Government Tyranny and the Second Amendment

by Roger Alford

Two of the more interesting amicus briefs in District of Columbia v. Heller argue, in effect, that we need the right to bear arms in order to protect the citizenry from the possibility of government tyranny and genocide. Here is an excerpt from an amicus brief by a group called Jews for the Preservation of Firearms Ownership (JPFO).

Throughout history, the disarmament of populations has all too frequently resulted in genocide and mass oppression. History is replete with this familiar pattern. To limit the right to keep and bear arms to a state regulated militia is to disregard what the Framers understood – that individual possession of arms is essential to preventing usurpation by the state.

During the 20th Century, more than 70 million people were slaughtered on a massive scale by their own governments after first being disarmed. This pattern repeated itself in Ottoman Turkey (1915-17), the Soviet Union (1929-45), Nazi Germany and Occupied Europe (1933-1945), Nationalist China (1927-1949), Communist China (1949-52, 1957-60, and 1966-70), Guatemala (1960-81), Uganda (1971-79), Cambodia (1975-79) and Rwanda (1994)just to name a few.

In many cases, firearm confiscation followed only after the groundwork was laid by purportedly “reasonable” regulation and registration of firearms. History illustrates just how readily the standardless “reasonable” regulation of firearms invites large scale abuse by the state and ultimately paves the way for wholesale confiscation of arms and the mass slaughter of the disarmed (much like the massive censorship that likely would arise under a rule permitting “reasonable” regulation of speech and press).

Another group, Association of American Physicians and Surgeons, Inc.(AAPS), makes a similar argument “that without the right to bear arms, an emasculated citizenry becomes vulnerable to tyranny, terrorism and genocide.”

I doubt the Court will be persuaded by these arguments, at least in the sense of it being a legitimate contemporary concern in the United States. But the argument may have some utility to explain historical understandings of the Framers’ intent. Both briefs argue that the Framers were concerned about the possibility of government tyranny and included the Second Amendment as a final check against government abuse. The AAPS brief argues:

While the Founding Fathers may not have anticipated genocide, they certainly did anticipate tyranny and added the Second Amendment to safeguard against it. James Madison observed “the advantage of being armed, which the Americans possess over the people of almost every other nation” and noted how this was an important check and balance on the power of government…. Supreme Court Justice Joseph Story considered the Second Amendment to be the most important individual right of all: The right of the citizens to keep and bear arms has justly been considered the palladium of the liberties of a republic; since it offers a strong moral check against usurpation and arbitrary power of rulers; and will generally, even if these are successful in the first instance, enable the people to resist and triumph over them.
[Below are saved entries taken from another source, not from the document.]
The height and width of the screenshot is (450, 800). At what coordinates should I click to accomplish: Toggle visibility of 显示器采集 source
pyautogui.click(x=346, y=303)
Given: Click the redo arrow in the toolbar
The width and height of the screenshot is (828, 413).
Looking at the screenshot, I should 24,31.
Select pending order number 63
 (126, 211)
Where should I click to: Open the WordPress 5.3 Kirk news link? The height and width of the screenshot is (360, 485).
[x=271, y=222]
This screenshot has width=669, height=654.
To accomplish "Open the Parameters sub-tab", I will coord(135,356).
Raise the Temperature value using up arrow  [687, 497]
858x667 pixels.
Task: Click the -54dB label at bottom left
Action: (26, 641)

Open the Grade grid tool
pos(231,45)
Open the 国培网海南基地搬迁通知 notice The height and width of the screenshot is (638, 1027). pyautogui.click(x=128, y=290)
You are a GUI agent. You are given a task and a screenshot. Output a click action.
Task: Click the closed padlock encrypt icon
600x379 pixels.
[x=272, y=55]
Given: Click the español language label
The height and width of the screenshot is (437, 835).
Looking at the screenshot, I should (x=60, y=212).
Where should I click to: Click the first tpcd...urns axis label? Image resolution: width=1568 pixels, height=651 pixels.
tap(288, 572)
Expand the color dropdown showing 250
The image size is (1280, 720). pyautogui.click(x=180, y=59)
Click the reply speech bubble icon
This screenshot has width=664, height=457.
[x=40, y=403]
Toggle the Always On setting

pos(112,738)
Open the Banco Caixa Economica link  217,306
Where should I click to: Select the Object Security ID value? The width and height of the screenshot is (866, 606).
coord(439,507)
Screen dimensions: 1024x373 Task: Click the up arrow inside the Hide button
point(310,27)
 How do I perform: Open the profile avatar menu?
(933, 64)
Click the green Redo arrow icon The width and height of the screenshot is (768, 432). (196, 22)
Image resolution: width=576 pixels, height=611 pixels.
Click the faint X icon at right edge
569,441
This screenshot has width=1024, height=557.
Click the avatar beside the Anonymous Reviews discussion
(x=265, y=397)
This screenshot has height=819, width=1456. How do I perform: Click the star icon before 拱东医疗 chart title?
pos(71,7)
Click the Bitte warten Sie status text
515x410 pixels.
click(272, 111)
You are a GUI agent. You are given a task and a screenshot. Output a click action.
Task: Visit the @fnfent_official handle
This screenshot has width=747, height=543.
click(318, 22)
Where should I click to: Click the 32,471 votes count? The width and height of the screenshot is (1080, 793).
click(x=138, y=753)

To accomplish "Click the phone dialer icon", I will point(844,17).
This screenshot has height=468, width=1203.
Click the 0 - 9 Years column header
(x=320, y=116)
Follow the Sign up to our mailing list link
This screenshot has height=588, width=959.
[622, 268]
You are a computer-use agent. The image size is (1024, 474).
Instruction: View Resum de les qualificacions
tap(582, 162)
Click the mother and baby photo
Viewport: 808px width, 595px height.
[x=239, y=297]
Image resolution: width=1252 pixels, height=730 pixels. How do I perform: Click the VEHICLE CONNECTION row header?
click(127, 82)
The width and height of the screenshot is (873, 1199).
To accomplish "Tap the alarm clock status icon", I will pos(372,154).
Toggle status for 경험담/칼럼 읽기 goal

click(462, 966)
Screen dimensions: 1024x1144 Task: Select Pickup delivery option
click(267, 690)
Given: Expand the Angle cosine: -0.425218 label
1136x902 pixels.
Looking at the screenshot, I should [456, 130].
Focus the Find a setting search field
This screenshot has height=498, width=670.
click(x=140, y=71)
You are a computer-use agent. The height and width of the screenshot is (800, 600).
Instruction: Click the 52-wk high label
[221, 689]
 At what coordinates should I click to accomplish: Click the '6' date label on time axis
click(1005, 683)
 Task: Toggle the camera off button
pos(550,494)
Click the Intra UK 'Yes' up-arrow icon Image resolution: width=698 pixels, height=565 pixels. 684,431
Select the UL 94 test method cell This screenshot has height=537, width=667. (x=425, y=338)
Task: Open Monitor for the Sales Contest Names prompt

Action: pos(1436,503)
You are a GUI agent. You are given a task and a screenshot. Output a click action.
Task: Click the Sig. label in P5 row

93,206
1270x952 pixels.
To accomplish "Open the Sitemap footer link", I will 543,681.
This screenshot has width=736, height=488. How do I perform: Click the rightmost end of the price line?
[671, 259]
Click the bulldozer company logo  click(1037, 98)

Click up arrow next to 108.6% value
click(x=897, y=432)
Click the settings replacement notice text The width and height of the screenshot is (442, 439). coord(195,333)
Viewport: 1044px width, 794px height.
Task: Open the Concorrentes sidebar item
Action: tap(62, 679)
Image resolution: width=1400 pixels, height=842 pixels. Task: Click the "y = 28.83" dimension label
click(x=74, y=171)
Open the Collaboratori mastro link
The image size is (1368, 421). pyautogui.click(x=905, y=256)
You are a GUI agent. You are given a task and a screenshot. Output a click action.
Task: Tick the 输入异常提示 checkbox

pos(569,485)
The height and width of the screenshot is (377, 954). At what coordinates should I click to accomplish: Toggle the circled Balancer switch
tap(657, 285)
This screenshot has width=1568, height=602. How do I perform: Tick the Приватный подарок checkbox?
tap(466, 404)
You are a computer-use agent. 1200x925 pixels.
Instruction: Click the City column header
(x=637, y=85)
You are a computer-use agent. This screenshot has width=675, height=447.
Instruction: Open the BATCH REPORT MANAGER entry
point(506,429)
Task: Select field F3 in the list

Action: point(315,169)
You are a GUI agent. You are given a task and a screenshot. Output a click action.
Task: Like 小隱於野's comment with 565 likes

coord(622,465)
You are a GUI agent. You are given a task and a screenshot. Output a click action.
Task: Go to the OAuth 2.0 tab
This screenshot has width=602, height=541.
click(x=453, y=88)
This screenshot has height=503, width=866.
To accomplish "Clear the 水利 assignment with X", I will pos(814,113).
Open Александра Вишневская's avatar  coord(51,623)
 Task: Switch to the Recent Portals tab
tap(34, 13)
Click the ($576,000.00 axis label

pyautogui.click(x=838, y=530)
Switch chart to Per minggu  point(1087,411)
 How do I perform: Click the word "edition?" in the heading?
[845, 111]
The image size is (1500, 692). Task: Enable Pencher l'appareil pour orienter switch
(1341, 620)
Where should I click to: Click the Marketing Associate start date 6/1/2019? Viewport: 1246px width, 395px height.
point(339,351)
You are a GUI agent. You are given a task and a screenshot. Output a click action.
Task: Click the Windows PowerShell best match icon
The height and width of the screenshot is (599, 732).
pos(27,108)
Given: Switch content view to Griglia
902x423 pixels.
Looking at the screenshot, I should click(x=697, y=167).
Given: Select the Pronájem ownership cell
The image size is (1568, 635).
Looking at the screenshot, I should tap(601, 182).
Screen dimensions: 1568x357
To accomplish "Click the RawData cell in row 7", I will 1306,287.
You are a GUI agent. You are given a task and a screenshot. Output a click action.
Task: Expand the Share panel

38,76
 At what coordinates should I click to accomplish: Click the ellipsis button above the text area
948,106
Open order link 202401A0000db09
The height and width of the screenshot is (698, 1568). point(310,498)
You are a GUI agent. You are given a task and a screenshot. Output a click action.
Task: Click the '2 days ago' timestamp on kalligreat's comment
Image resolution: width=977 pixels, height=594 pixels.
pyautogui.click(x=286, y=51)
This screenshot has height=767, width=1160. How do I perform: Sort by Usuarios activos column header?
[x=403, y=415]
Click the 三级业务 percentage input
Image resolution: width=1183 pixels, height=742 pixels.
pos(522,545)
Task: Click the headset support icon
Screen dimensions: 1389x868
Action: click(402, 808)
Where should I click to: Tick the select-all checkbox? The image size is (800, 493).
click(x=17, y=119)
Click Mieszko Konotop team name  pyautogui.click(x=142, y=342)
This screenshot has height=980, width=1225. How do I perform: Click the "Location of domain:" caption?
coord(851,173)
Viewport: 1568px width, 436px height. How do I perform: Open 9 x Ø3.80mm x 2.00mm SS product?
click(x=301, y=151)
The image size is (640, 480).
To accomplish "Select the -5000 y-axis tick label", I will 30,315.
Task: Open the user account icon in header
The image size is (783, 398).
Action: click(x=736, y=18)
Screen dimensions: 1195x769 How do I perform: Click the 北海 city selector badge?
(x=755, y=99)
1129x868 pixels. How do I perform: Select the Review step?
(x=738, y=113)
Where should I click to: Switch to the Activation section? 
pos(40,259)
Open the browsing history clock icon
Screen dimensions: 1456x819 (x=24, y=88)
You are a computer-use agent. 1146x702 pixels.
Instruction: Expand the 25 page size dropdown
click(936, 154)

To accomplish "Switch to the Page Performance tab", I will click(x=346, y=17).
In a similar vein, the JPFO brief argues that:

These Nineteenth and Twentieth Century examples illustrate how well the Framers of the Constitution understood the essential role an armed citizenry plays in the defense of a free people. They had before them a rich history of European despotism from which to draw the keen understanding that armed people are free people and thus were unmistakably aware of the essential nexus between firearms ownership and liberty….

The great fortune of the American people is that our Constitution was crafted in such a manner as to minimize the likelihood of needing our arms to oppose a tyranny arising from within. Yet, the Second Amendment was created as the final barricade against the unthinkable – the day when the rest of our Constitutional safeguards have failed us and we stand exposed to the brutal reality that so many in history have understood only too late.

One Response

  1. It is to our peril that we forget one of the fundamental lessons of history–that hard times will come again. How we love to forget that. The JPFO have reminded us of it, and reminded us that we must be ever vigilant against tyranny (in its many forms) in our own countries, and a voice for liberty abroad.